Example 77 c3F71 + tv1e3SiC'ECSiMe3-
〉Me3Si I dodecacarbonyl triiron (10.7 mfl, 0.2 mm
of3), 1-iotohebutafluoropropane (2,96g, 10mm0l), bis(trimethylsilyl)acetylene (1,70g, 10rmnol)
) and ethanolamine (110t!/, 1.8mm
The mixture of C1) was heated at 60C for 14 hours in a glass container. The reaction mixture was expressed as "half-white" by glue-based gel column chromatography, and 1°2-bis(trimethylsilyl)-1-iodo-3,3,4,4,5,5,5-
Heptafluoro-1-pentene (34) 2.66g
(yield 57%) and 1-trimethylsilylpv-2-(iodomethyl)methylsilyl-3,3,4,4,5,5
,5-hebutafluoro-1-pentene (L5) Loss Example j
Spectral data of the main product served by ~77 i
The tile shown in 3.4. Stereoisomers of 1 and 2f= were obtained, and those with a and b were circled by adding a and b.

Procedure Correction Illness (spontaneous) December 21, 1981 Bq,'ri'r Kazuo Wakasugi! , $ display Shofo 58en Patent Application No. 994.0 2゜Name of invention Process for producing polyfluoroalkyl halide 3o Supplementary j
Column f', -,, r) <λ 5, "Detailed Description of the Invention" in the specification of the person making E Insert "a-" after.

3) “Dodeka” in line 3 of member 20 and line 6 of page 22 of the same is changed to “
Corrected to "Dodeka".

4) On page 23, line 4, "dodeka" is corrected to "dodeka", and line 13, "pepta" is corrected to "hepta".

5) “Olefin” and “acetylene” on page 24, line 4
Correct.

6) Insert the following after Table 4 on page 37.

[Example 78 ■ Dodecacarbonyl triiron (6,5~, 0.013 mrn
ol), 1-iodohebutafluoropropane (296 da, 1.0 mmol), vinyltrimethylsilane (100 m
A mixture of 9,1.0 mmol, triethylamine (6oIng, Ommθl) and ethanol (0-3 ml) was stirred at room temperature for 30 minutes in a glass-sealed tube. After opening, it was quantified by gas chromatography. 3
,4.

4.5,5.5-hebutafluoropentyl)trimethylsilane was produced in a yield of 70%.
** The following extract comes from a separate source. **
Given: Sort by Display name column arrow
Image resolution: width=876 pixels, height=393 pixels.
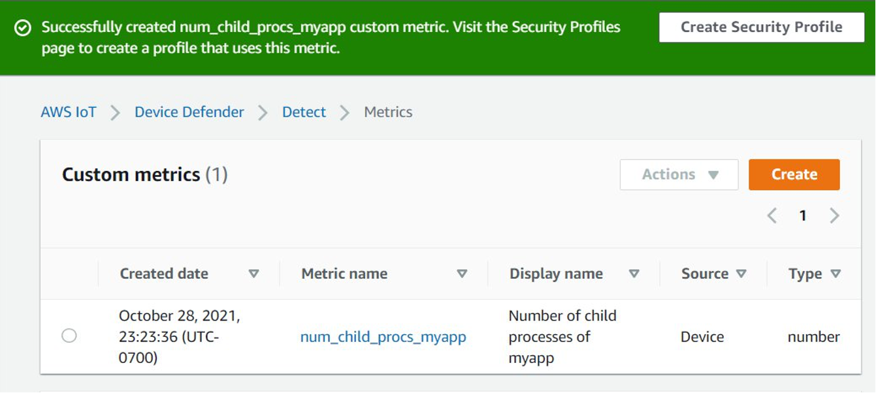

Example 79 C3F7I+Me C3H11→c3F70H=c(■)
c5H11 dodecacarbonyl triiron (6,5~, 0.01
3 mmos, 1-iodobutafluoropropane (29
6 mg, 1.0 mmosu, 1-hepty (96 mg
, 1.0 mmo 1 ), ethano-rumy
(12.2m9.0.2mmol) and ethanol (
The 0.3 mQ mixture was stirred at room temperature for 5 minutes. The reaction mixture was quantified by gas chromatography and found to be 1.1.
1.2,2,3,3. -hebutafluoro-5-iodo-
4-decene 2 was produced with a yield of 62%.

Example 80 C6F7I +=-8iMe3→C3F7CH=C(I
) SiMe3 cobalt octacarbonyl (8,5~,0
．． 025 mmol), 1-yo) hebutafluoropropane (296In9.1.0 mmol), trimethylsilylacetylene (98In9.1.0 tnmol)
) and ethanol (0,3d) were heated at 60° C. for 3 hours in a glass sealed tube. After opening the package, it was determined by gas chromatography to find l-iodo-1-trimethylsilyl-3,3,4°4.5,5.5-heptafluoro-1-
Pentene Ωmets was produced with a yield of 77%.
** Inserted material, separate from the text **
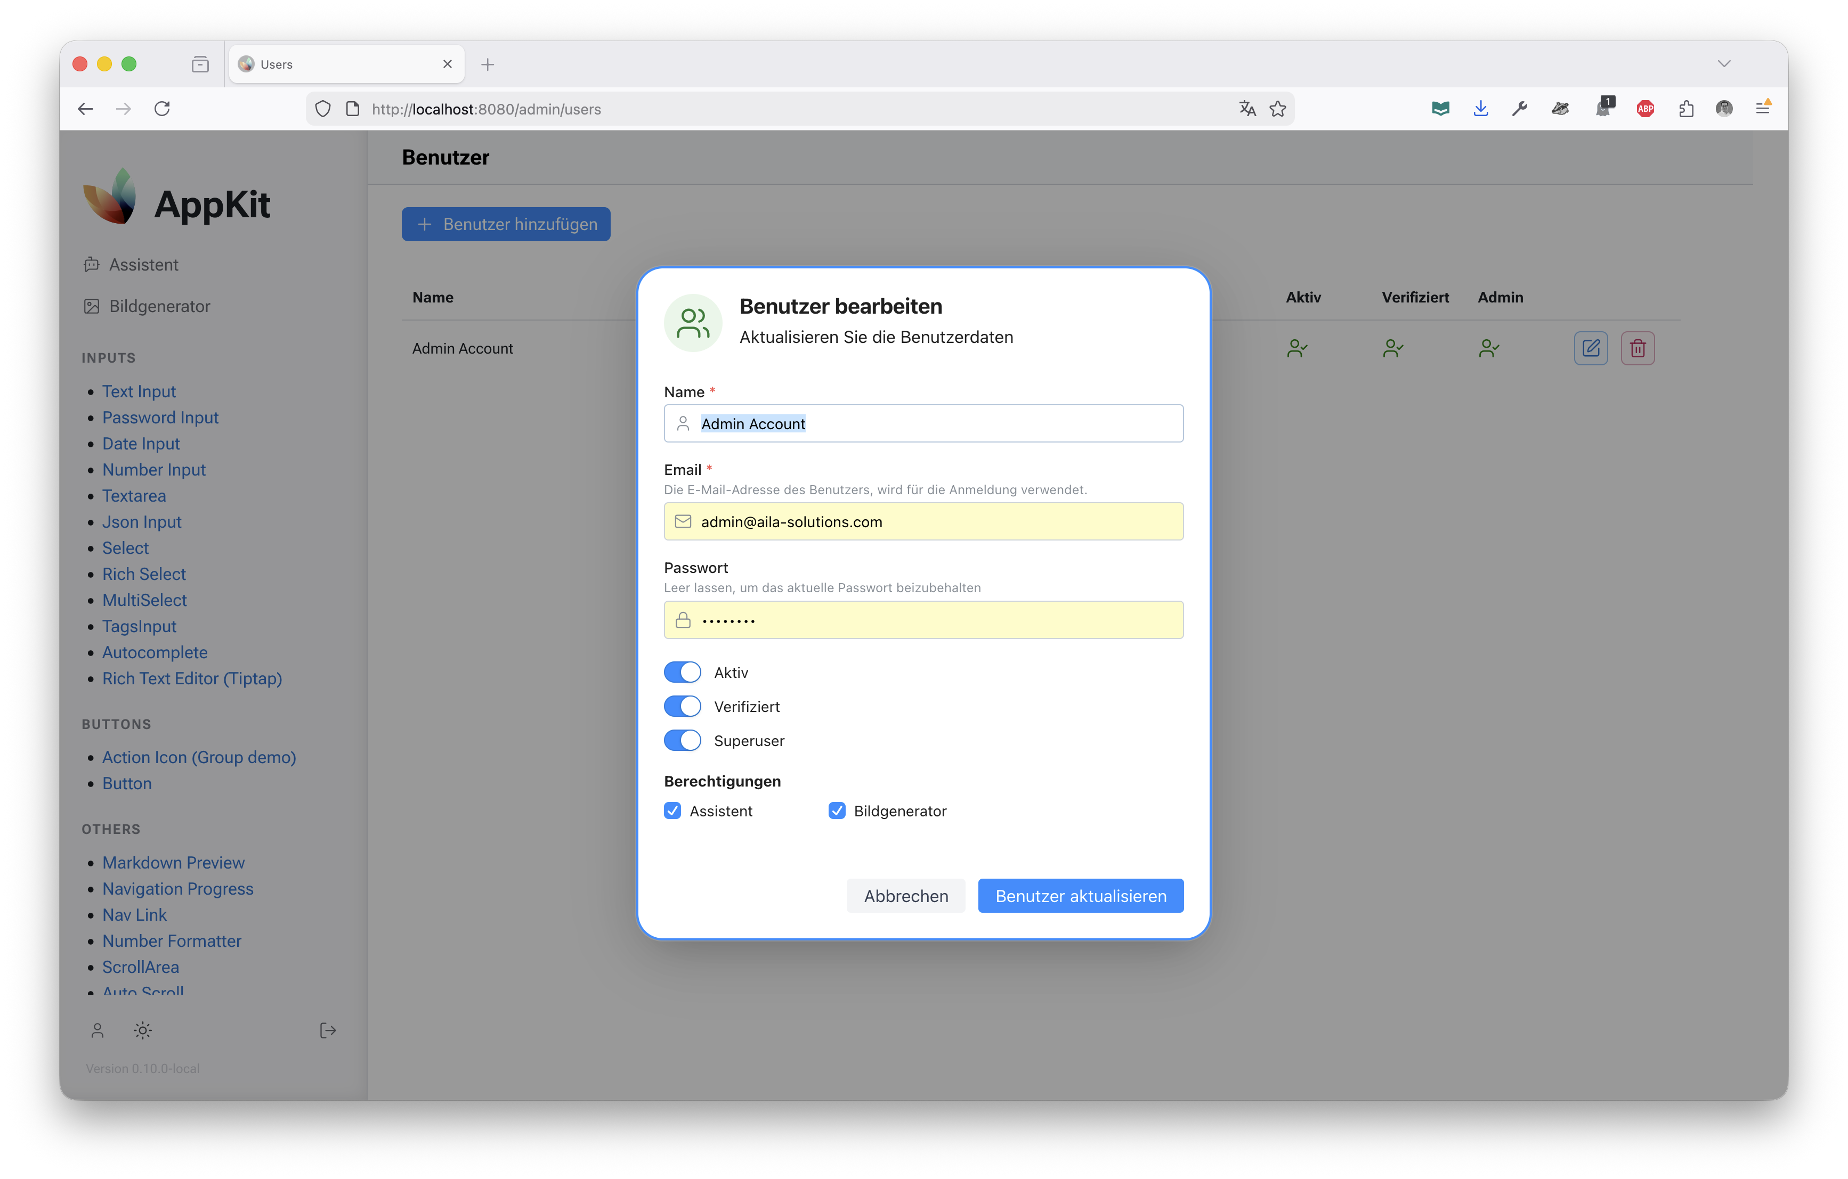This screenshot has height=1179, width=1848.
Task: Uncheck the Assistent permission checkbox
Action: click(672, 811)
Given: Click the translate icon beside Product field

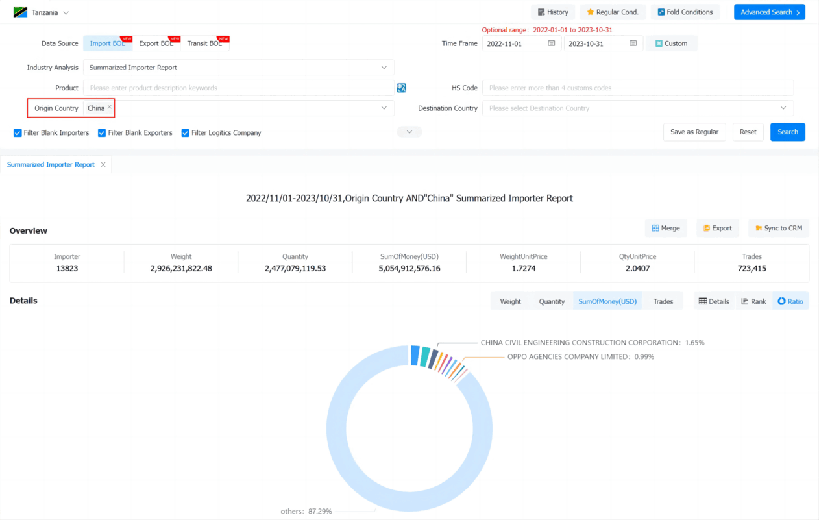Looking at the screenshot, I should [402, 88].
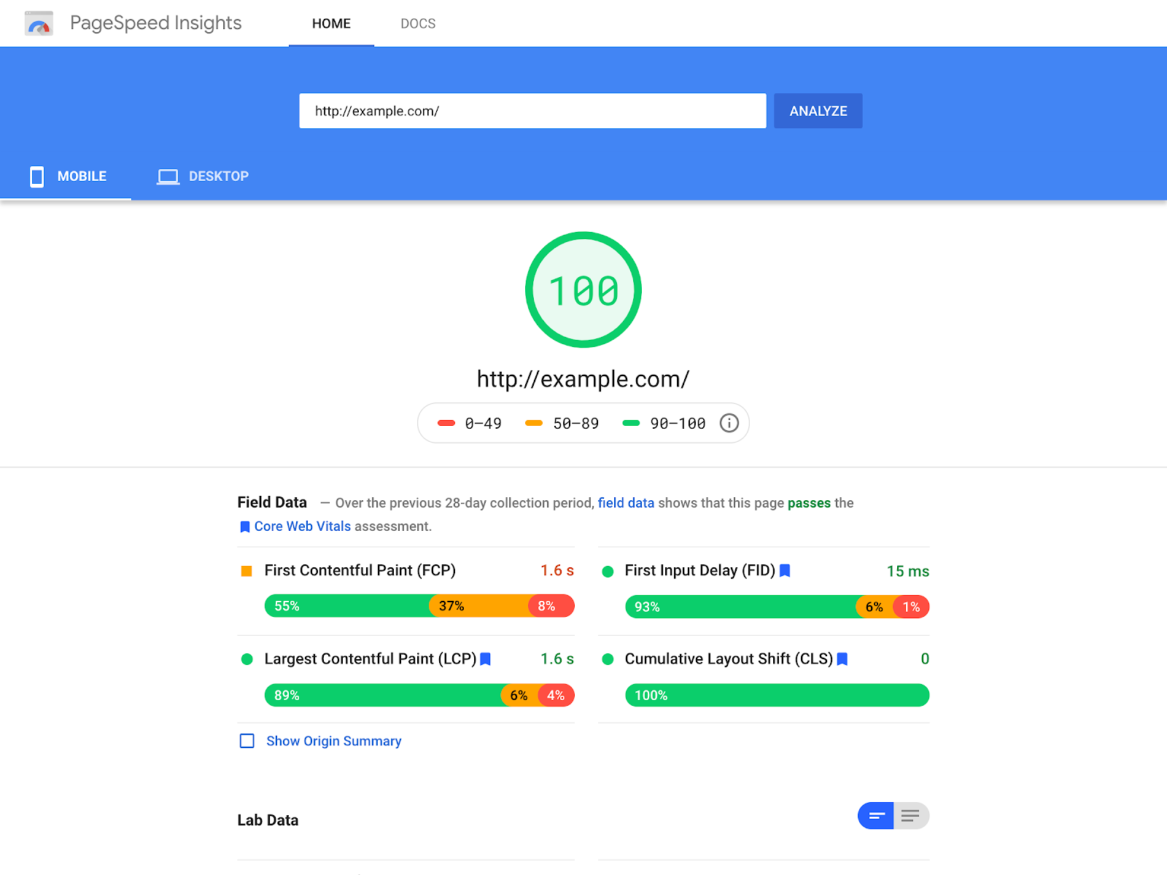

Example 81 Dodecacarbo=/L+Saniron (lo~, 0.02 mmol
), l-iodohebutafluoropropane (296m9,
A mixture of 1.0 mmol I), propargyl trimethyl 7-sine (112 m9゜1.0 mmol) and ethanolamine (14.6 m9.0.24 mmol) was heated at 60°C for 16 hours in a glass sealed tube. After opening the gas As determined by chromatography, 4, 4, 5, 5, 6
, 6.6-hebutafluoro-2-iodo-2-hexenyltrimethelsilane (36) was produced in a yield of 58%.

Example 82 B rCF2CFCIB r + Ribe〉COOMe
-1 → r Dodecacarbonyl saniron (6,5 吃0,013mm0su,
1.2-dibromo-1-chlorotrifluoroethane (2
76,5m9, 1.0 mmos, methyl 3,3-
Dimethyl-4-pentenoate (142~, 1.0mm
and ethanolamine (7,3η, 0.12mm
The mixture was heated at 60° C. for 4 hours in a glass sealed tube.
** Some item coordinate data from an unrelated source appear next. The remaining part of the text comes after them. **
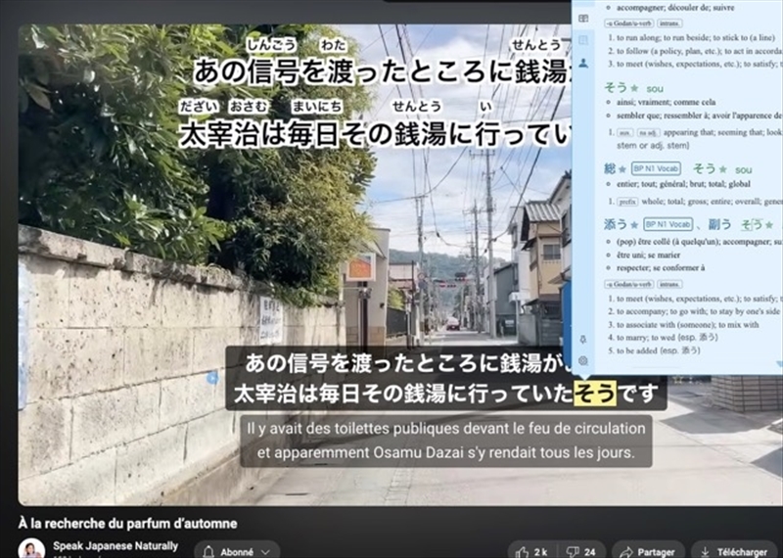783x558 pixels.
Task: Switch to the names person tab in popup
Action: click(583, 63)
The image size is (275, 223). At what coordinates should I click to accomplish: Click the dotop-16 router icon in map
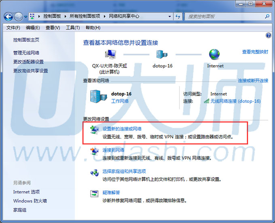point(162,54)
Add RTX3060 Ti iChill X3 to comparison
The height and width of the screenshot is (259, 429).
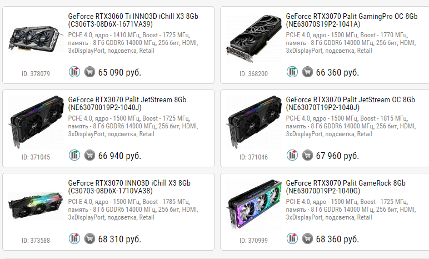coord(74,72)
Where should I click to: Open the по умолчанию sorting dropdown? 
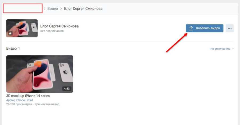222,49
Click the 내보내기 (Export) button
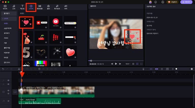The width and height of the screenshot is (195, 108). point(186,2)
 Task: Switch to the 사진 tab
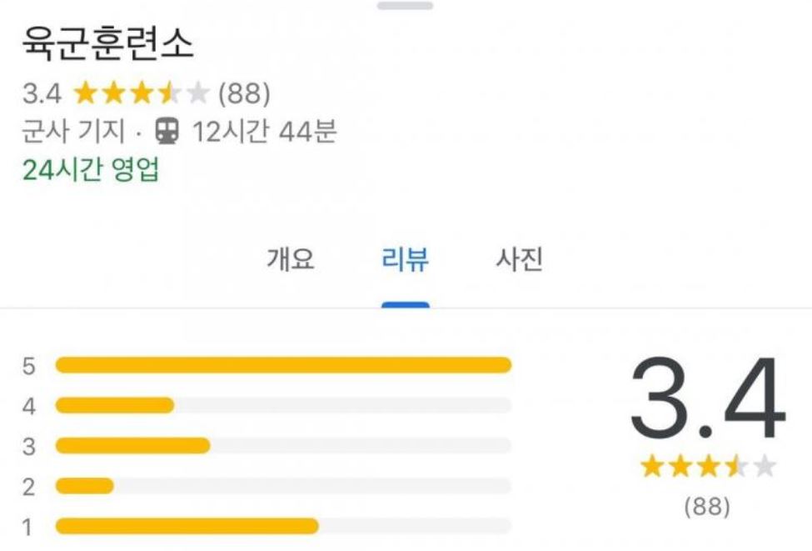pyautogui.click(x=520, y=258)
After opening, it was determined by gas chromatography that methyl 3゜3-dimethyl-4,7-dibromo-6-chloro-
67, foot trifluorohebutanoate (37) is 7
Produced 1-titer in 8% yield. "that's all

Claims (3)

[Claims] (1) Halopolyfluorocarbons having 1 to 20 carbon atoms are converted or converted into ethylene or acetin/in the presence of a periodic carbonyl starting material.
How to make polyfluoroalkyl halides, which is similar to reacting with chlorine (in this case, halogen refers to chlorine, patrilineal, and iodine). (2) The method according to claim (1), which is carried out in the presence of an amine. (3) The method according to item (1) or (2), wherein the Vl group carbonyl is an iron carbonyl complex or a ruthenium carbonyl complex. (4) Range No. 18 (2) or (3) of q9 ¥' + lees, which consists of carrying out the reaction at a reaction temperature of room temperature to 120C.
Seven methods are listed in the section.